+++ SOURCE EXCERPT +++

DbSchema Tutorial | SQL COUNT(), AVG() and SUM() Functions
SQL, which stands for Structured Query Language, is a domain-specific language used in programming and managing relational databases. A critical aspect of managing databases is the ability to perform aggregate calculations on data. SQL provides several aggregate functions such as COUNT(), AVG(), and SUM() for this purpose. This article will provide a detailed explanation of these functions, their usage with various clauses, and how to handle NULL values in numeric columns.
Let’s start by creating a sample database table that we will use for all our examples:
CREATE TABLE Employees (
EmployeeID INT,
FirstName VARCHAR(50),
LastName VARCHAR(50),
Salary INT,
Department VARCHAR(50)
);
INSERT INTO Employees (EmployeeID, FirstName, LastName, Salary, Department)

+++

▶ **TASKS TO CARRY OUT**:
a. In the SQL tutorial, what does the abbreviation SQL stand for?
b. Echo a passage of the SQL tutorial word for word: begin at the words "DbSchema Tutorial |" and stop after "LastName, Salary, Department)".

+++ MATERIAL +++

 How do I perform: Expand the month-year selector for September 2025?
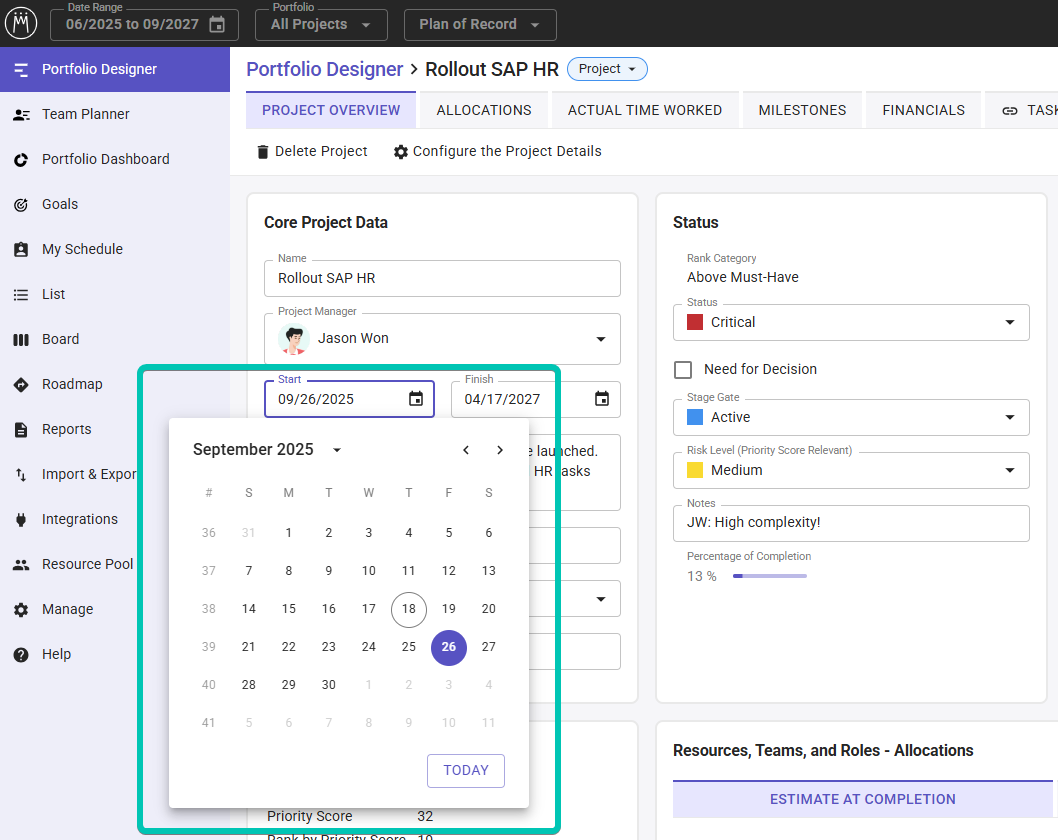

+++

▶ **EXPECTED ANSWERS**:
a. Structured Query Language

b.
DbSchema Tutorial | SQL COUNT(), AVG() and SUM() Functions
SQL, which stands for Structured Query Language, is a domain-specific language used in programming and managing relational databases. A critical aspect of managing databases is the ability to perform aggregate calculations on data. SQL provides several aggregate functions such as COUNT(), AVG(), and SUM() for this purpose. This article will provide a detailed explanation of these functions, their usage with various clauses, and how to handle NULL values in numeric columns.
Let’s start by creating a sample database table that we will use for all our examples:
CREATE TABLE Employees (
EmployeeID INT,
FirstName VARCHAR(50),
LastName VARCHAR(50),
Salary INT,
Department VARCHAR(50)
);
INSERT INTO Employees (EmployeeID, FirstName, LastName, Salary, Department)